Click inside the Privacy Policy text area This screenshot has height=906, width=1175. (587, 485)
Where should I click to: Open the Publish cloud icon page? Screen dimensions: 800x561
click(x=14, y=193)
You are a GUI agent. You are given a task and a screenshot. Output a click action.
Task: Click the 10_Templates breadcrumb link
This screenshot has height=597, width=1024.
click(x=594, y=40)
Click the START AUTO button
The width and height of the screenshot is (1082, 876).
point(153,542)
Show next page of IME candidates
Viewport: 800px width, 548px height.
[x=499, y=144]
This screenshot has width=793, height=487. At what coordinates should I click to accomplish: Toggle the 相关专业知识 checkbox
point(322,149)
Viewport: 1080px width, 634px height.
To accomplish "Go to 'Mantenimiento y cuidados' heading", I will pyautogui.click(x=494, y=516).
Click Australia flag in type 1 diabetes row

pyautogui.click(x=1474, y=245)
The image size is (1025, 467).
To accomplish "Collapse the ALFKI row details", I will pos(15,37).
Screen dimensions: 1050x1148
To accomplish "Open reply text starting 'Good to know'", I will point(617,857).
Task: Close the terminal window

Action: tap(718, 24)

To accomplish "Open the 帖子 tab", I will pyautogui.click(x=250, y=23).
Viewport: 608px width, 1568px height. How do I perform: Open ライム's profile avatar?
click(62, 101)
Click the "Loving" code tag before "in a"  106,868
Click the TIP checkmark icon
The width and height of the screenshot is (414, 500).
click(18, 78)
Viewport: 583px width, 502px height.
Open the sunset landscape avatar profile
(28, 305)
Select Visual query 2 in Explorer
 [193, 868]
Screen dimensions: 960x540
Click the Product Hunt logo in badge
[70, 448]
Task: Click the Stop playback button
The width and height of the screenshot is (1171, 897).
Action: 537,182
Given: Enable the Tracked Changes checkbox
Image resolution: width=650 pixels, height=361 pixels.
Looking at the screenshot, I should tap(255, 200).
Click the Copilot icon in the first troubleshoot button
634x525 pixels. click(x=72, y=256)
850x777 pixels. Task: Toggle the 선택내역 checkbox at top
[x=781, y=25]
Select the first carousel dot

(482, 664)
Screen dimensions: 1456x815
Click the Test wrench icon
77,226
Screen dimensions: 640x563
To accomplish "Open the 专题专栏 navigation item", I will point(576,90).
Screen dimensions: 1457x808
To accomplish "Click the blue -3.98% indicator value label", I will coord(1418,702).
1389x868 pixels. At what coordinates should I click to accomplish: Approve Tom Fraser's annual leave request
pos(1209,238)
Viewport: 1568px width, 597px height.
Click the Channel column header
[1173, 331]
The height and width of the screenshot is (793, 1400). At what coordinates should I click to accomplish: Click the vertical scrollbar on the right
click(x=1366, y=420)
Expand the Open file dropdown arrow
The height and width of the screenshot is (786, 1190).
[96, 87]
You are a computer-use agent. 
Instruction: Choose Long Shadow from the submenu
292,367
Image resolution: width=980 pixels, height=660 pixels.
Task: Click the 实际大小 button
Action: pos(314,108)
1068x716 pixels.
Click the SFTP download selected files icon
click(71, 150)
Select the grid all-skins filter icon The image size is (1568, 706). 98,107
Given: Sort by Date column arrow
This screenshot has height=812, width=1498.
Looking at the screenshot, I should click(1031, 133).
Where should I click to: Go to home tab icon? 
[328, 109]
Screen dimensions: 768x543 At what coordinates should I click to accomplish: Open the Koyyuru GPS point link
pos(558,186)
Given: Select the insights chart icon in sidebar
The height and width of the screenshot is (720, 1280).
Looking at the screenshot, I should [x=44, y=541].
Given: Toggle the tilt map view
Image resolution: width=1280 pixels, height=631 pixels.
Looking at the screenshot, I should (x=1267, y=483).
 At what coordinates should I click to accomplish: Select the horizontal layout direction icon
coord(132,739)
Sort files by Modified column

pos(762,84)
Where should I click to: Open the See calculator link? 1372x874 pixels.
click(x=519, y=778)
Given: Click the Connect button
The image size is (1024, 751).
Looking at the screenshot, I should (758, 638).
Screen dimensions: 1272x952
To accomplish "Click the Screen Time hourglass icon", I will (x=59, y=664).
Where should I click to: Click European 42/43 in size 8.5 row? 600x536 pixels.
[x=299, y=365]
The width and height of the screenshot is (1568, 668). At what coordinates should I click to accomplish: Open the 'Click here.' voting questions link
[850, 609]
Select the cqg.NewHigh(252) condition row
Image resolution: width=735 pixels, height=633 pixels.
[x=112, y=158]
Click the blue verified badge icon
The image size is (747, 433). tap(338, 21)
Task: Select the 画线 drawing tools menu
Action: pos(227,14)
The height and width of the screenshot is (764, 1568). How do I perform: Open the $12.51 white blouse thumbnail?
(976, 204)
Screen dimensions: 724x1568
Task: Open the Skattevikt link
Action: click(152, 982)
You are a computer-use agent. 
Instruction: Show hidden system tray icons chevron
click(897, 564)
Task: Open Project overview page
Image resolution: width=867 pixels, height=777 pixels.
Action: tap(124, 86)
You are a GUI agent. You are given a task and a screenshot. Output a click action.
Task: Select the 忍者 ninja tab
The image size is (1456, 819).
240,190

—————

Word for word, print the listing above once more.

Click inside the Privacy Policy text area This screenshot has height=906, width=1175. (587, 485)
Where should I click to: Open the Publish cloud icon page? Screen dimensions: 800x561
click(x=14, y=193)
You are a GUI agent. You are given a task and a screenshot. Output a click action.
Task: Click the 10_Templates breadcrumb link
This screenshot has height=597, width=1024.
click(x=594, y=40)
Click the START AUTO button
The width and height of the screenshot is (1082, 876).
point(153,542)
Show next page of IME candidates
Viewport: 800px width, 548px height.
[x=499, y=144]
This screenshot has width=793, height=487. At what coordinates should I click to accomplish: Toggle the 相关专业知识 checkbox
point(322,149)
Viewport: 1080px width, 634px height.
To accomplish "Go to 'Mantenimiento y cuidados' heading", I will pyautogui.click(x=494, y=516).
Click Australia flag in type 1 diabetes row

pyautogui.click(x=1474, y=245)
The image size is (1025, 467).
To accomplish "Collapse the ALFKI row details", I will pos(15,37).
Screen dimensions: 1050x1148
To accomplish "Open reply text starting 'Good to know'", I will point(617,857).
Task: Close the terminal window

Action: tap(718, 24)

To accomplish "Open the 帖子 tab", I will pyautogui.click(x=250, y=23).
Viewport: 608px width, 1568px height. How do I perform: Open ライム's profile avatar?
click(62, 101)
Click the "Loving" code tag before "in a"  106,868
Click the TIP checkmark icon
The width and height of the screenshot is (414, 500).
click(18, 78)
Viewport: 583px width, 502px height.
Open the sunset landscape avatar profile
(28, 305)
Select Visual query 2 in Explorer
 [193, 868]
Screen dimensions: 960x540
Click the Product Hunt logo in badge
[70, 448]
Task: Click the Stop playback button
The width and height of the screenshot is (1171, 897).
Action: 537,182
Given: Enable the Tracked Changes checkbox
Image resolution: width=650 pixels, height=361 pixels.
Looking at the screenshot, I should tap(255, 200).
Click the Copilot icon in the first troubleshoot button
634x525 pixels. click(x=72, y=256)
850x777 pixels. Task: Toggle the 선택내역 checkbox at top
[x=781, y=25]
Select the first carousel dot

(482, 664)
Screen dimensions: 1456x815
Click the Test wrench icon
77,226
Screen dimensions: 640x563
To accomplish "Open the 专题专栏 navigation item", I will point(576,90).
Screen dimensions: 1457x808
To accomplish "Click the blue -3.98% indicator value label", I will coord(1418,702).
1389x868 pixels. At what coordinates should I click to accomplish: Approve Tom Fraser's annual leave request
pos(1209,238)
Viewport: 1568px width, 597px height.
Click the Channel column header
[1173, 331]
The height and width of the screenshot is (793, 1400). At what coordinates should I click to accomplish: Click the vertical scrollbar on the right
click(x=1366, y=420)
Expand the Open file dropdown arrow
The height and width of the screenshot is (786, 1190).
[96, 87]
You are a computer-use agent. 
Instruction: Choose Long Shadow from the submenu
292,367
Image resolution: width=980 pixels, height=660 pixels.
Task: Click the 实际大小 button
Action: pos(314,108)
1068x716 pixels.
Click the SFTP download selected files icon
click(71, 150)
Select the grid all-skins filter icon The image size is (1568, 706). 98,107
Given: Sort by Date column arrow
This screenshot has height=812, width=1498.
Looking at the screenshot, I should click(1031, 133).
Where should I click to: Go to home tab icon? 
[328, 109]
Screen dimensions: 768x543 At what coordinates should I click to accomplish: Open the Koyyuru GPS point link
pos(558,186)
Given: Select the insights chart icon in sidebar
The height and width of the screenshot is (720, 1280).
Looking at the screenshot, I should [x=44, y=541].
Given: Toggle the tilt map view
Image resolution: width=1280 pixels, height=631 pixels.
Looking at the screenshot, I should (x=1267, y=483).
 At what coordinates should I click to accomplish: Select the horizontal layout direction icon
coord(132,739)
Sort files by Modified column

pos(762,84)
Where should I click to: Open the See calculator link? 1372x874 pixels.
click(x=519, y=778)
Given: Click the Connect button
The image size is (1024, 751).
Looking at the screenshot, I should (758, 638).
Screen dimensions: 1272x952
To accomplish "Click the Screen Time hourglass icon", I will (x=59, y=664).
Where should I click to: Click European 42/43 in size 8.5 row? 600x536 pixels.
[x=299, y=365]
The width and height of the screenshot is (1568, 668). At what coordinates should I click to accomplish: Open the 'Click here.' voting questions link
[850, 609]
Select the cqg.NewHigh(252) condition row
Image resolution: width=735 pixels, height=633 pixels.
[x=112, y=158]
Click the blue verified badge icon
The image size is (747, 433). tap(338, 21)
Task: Select the 画线 drawing tools menu
Action: pos(227,14)
The height and width of the screenshot is (764, 1568). How do I perform: Open the $12.51 white blouse thumbnail?
(976, 204)
Screen dimensions: 724x1568
Task: Open the Skattevikt link
Action: click(152, 982)
You are a computer-use agent. 
Instruction: Show hidden system tray icons chevron
click(897, 564)
Task: Open Project overview page
Image resolution: width=867 pixels, height=777 pixels.
Action: tap(124, 86)
You are a GUI agent. You are given a task and a screenshot. Output a click action.
Task: Select the 忍者 ninja tab
The image size is (1456, 819).
240,190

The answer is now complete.